Outer membrane proteins of V. mimicus, V. fluvialis, and V. parahaemolyticus are modulated by ToxR. (A) Outer membrane fractions were prepared as described earlier (26) of V. cholerae (V.c.) strains O395 (wild type [wt], lane 1) and O395toxR (toxR, lane 2), V. fluvialis (V.f.) strains 33809 (wt, lane 3) and 33809toxR (toxR, lane 4), V. mimicus (V.m.) strains 33655 (wt, lane 5) and 33655toxR (toxR, lane 6), and V. parahaemolyticus (V.p.) strains 43996 (wt, lane 7) and 43996toxR (toxR, lane 8). Strains were grown in LB supplemented with 0.4% bile. Samples were matched by equivalent OD₆₀₀ units and separated by SDS–10% PAGE and stained with Coomassie blue. The mobility of molecular mass markers are noted in kilodaltons to the right.
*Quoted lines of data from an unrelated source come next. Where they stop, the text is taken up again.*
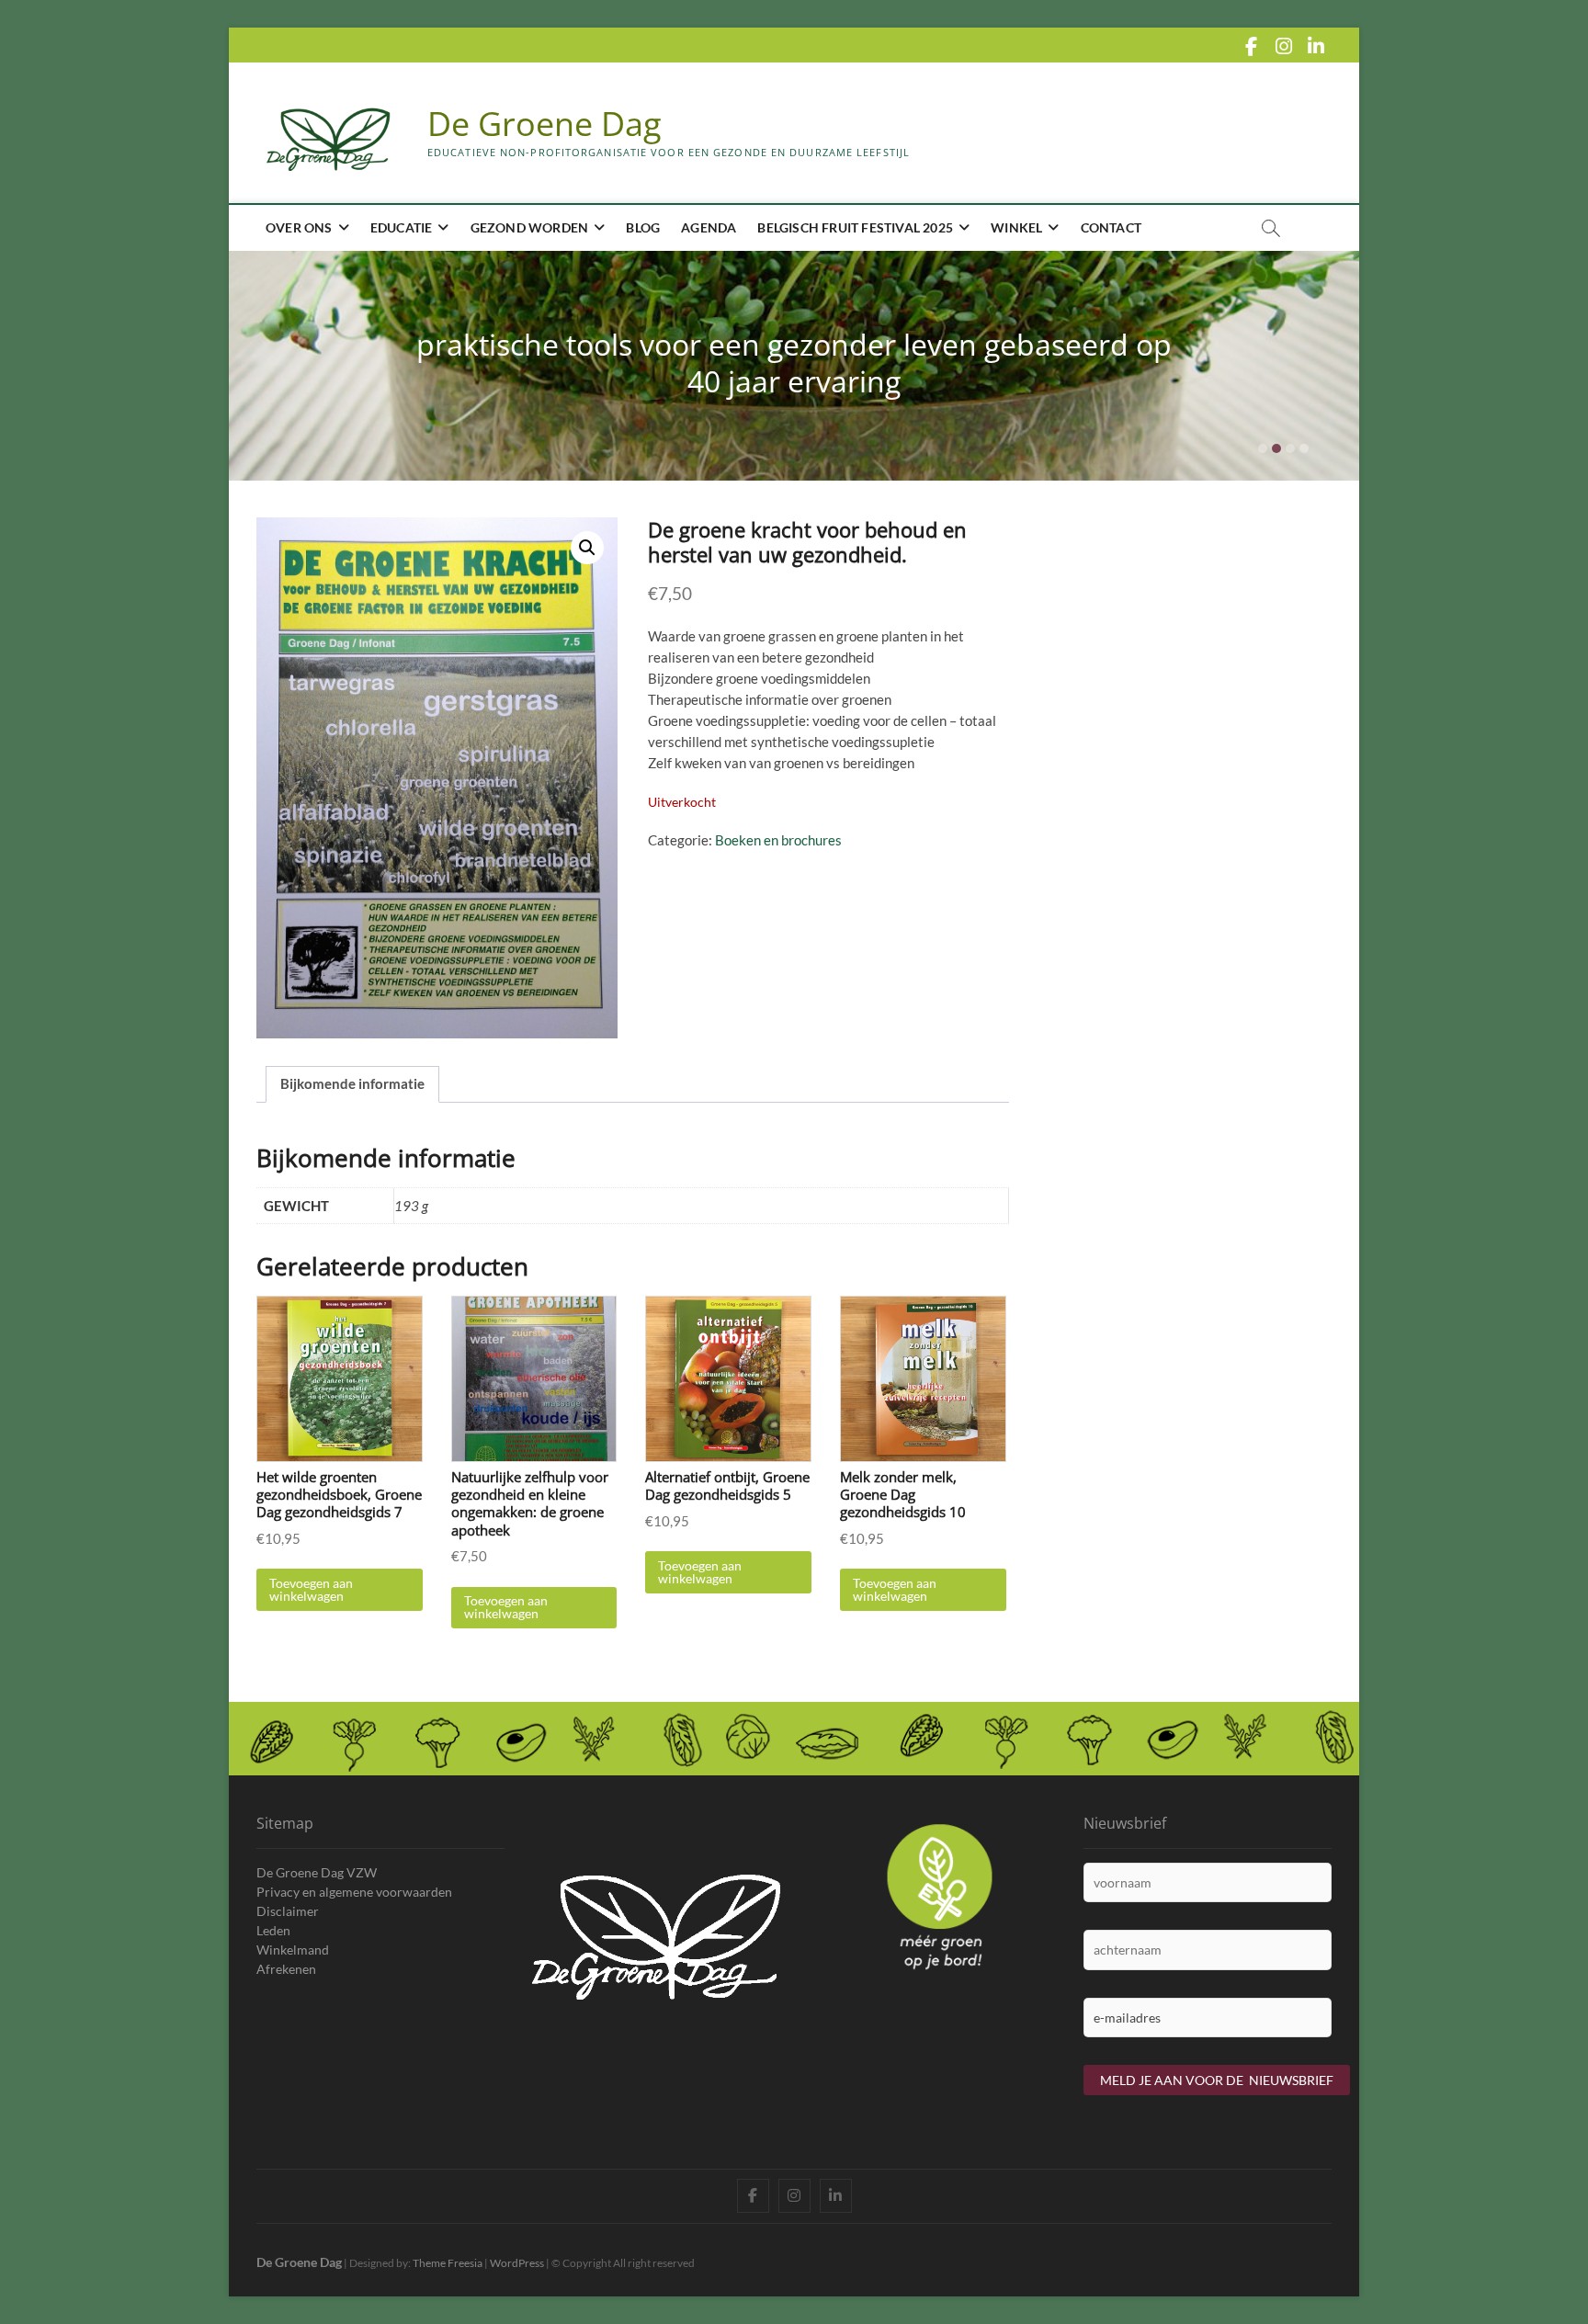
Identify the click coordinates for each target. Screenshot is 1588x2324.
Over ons (299, 227)
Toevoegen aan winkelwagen (311, 1589)
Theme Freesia (447, 2263)
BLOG (643, 227)
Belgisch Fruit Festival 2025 (855, 227)
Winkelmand (292, 1949)
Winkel (1016, 227)
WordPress (517, 2263)
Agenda (708, 227)
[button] (587, 547)
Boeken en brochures (778, 840)
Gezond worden (530, 227)
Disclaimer (287, 1911)
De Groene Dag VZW (316, 1872)
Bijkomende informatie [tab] (352, 1083)
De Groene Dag (544, 124)
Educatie (401, 227)
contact (1111, 227)
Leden (273, 1930)
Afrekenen (286, 1969)
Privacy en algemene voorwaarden (354, 1891)
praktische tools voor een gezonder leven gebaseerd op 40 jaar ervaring (794, 362)
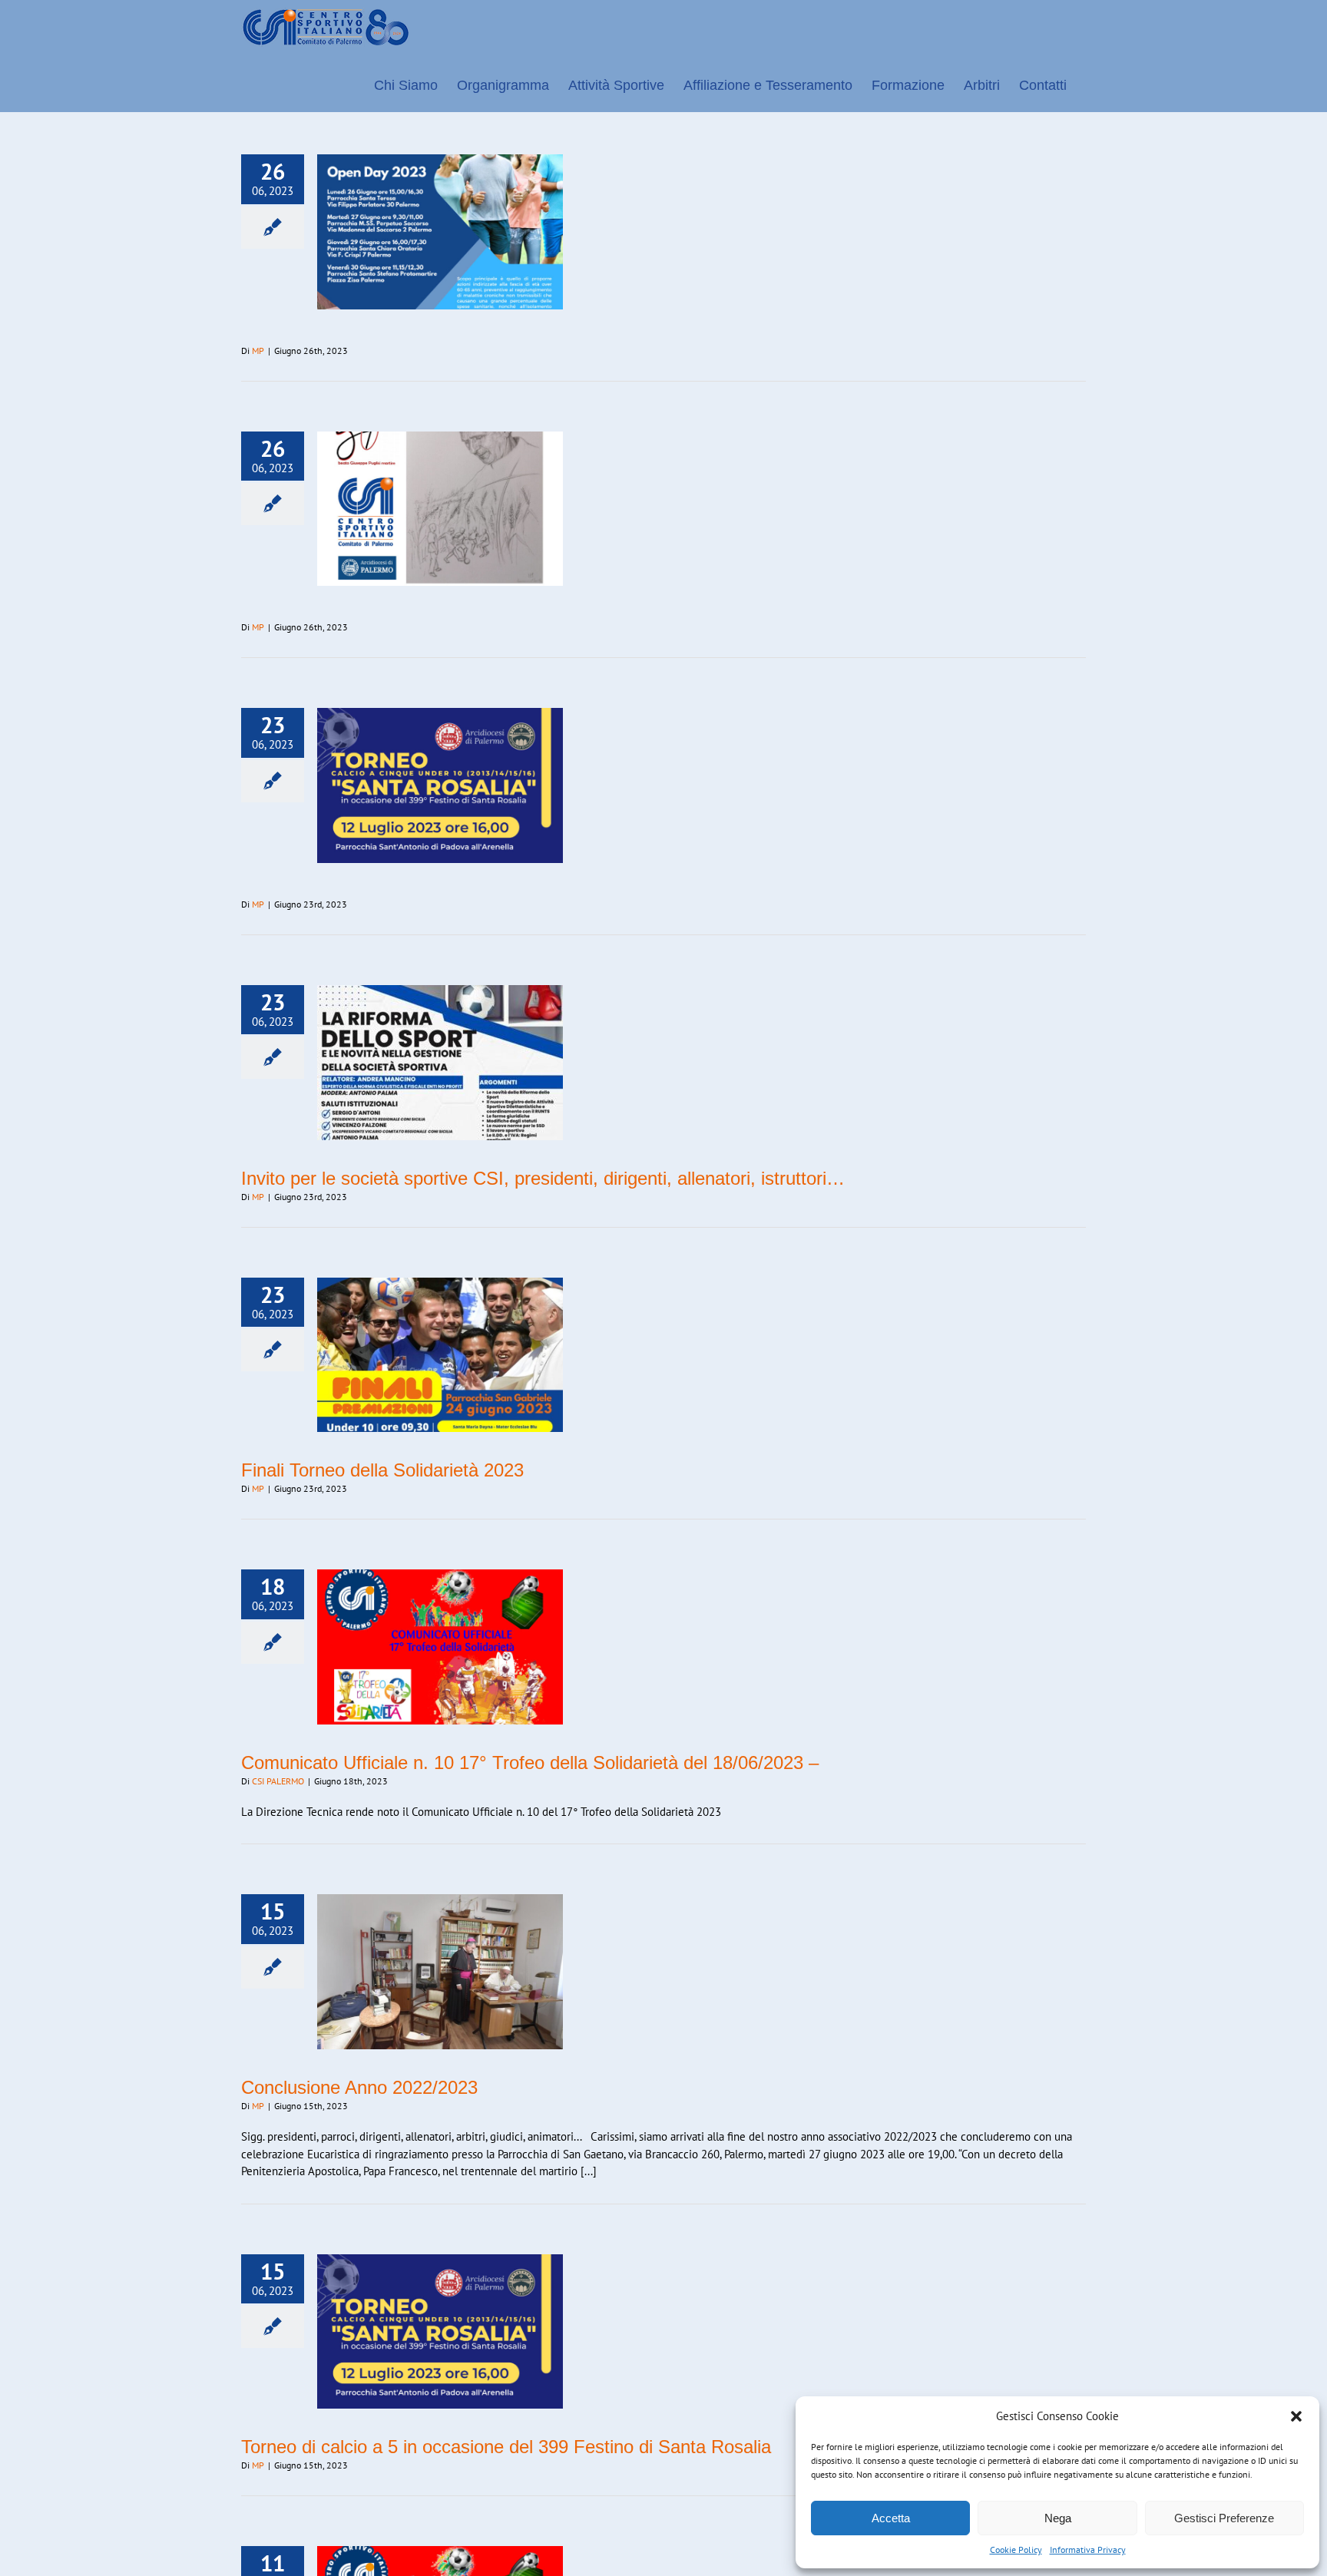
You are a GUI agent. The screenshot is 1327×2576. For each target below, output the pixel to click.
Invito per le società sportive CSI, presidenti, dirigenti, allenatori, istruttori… (543, 1178)
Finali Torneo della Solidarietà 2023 (382, 1470)
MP (258, 350)
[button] (1296, 2416)
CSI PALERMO (278, 1781)
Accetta (891, 2518)
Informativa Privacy (1088, 2549)
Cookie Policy (1016, 2549)
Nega (1057, 2518)
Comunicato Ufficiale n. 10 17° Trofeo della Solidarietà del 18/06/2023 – (530, 1762)
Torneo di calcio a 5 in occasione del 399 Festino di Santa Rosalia (506, 2446)
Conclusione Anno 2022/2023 (359, 2087)
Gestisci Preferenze (1224, 2518)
The known mobility of OmpU is indicated by arrow. (B) The outer membrane protein samples from wild-type and toxR mutant Vibrio strains (above) were subjected to Western analysis (see Materials and Methods) utilizing rabbit polyclonal antisera against OmpU; V. cholerae OmpU is indicated by an arrow.